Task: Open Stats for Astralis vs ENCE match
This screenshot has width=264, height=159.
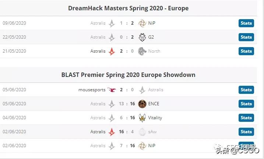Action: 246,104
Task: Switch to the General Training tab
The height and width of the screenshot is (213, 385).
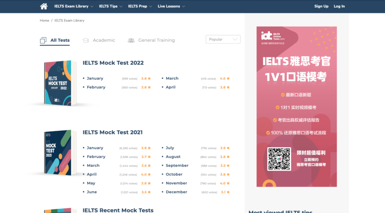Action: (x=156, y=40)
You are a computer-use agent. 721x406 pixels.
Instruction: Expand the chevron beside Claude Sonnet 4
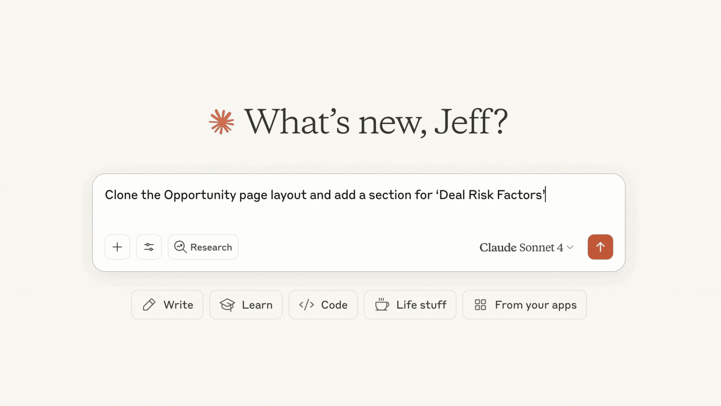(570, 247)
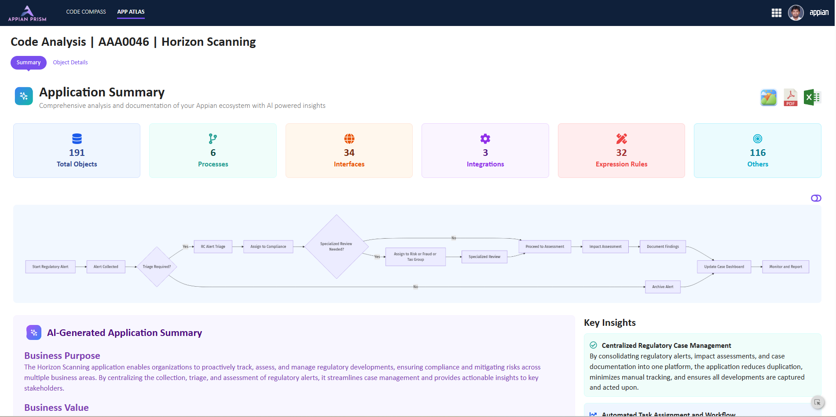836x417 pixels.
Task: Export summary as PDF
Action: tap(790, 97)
⁂
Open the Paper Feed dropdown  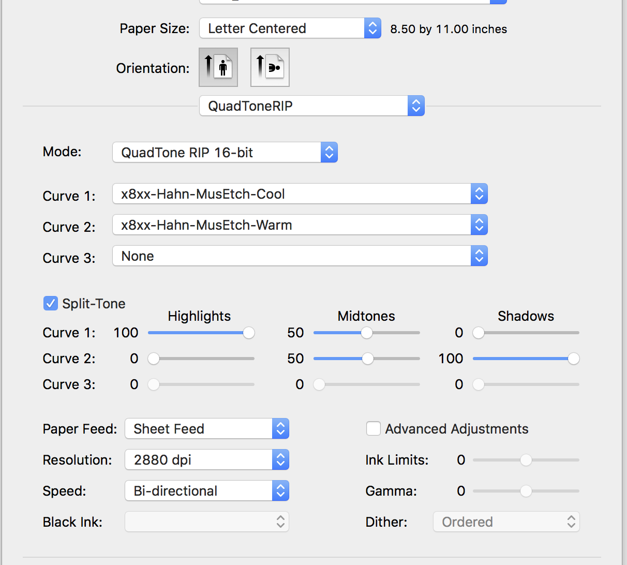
⁂
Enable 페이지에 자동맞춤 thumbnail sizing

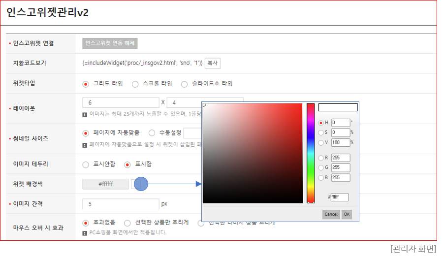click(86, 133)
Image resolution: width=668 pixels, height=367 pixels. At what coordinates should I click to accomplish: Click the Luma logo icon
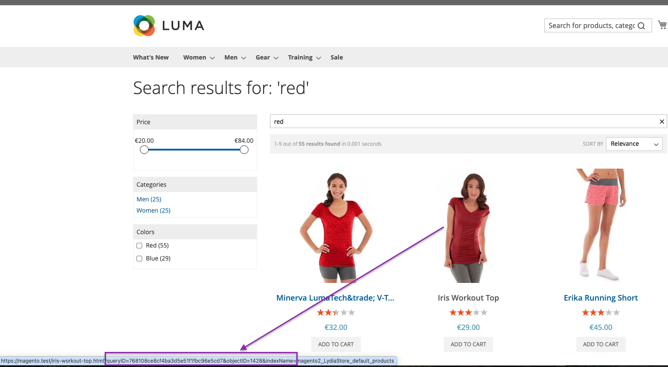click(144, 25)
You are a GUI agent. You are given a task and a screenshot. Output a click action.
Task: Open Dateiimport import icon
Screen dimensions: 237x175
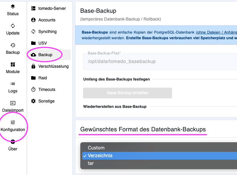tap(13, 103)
⁂
— Instructions for the task —
Your answer should consist of all lines above that include the string "agent".

— Answer to this task —
You are a computer-use agent. 721x406 pixels.
You are a GUI agent. You are given a task and a screenshot. Output a click action.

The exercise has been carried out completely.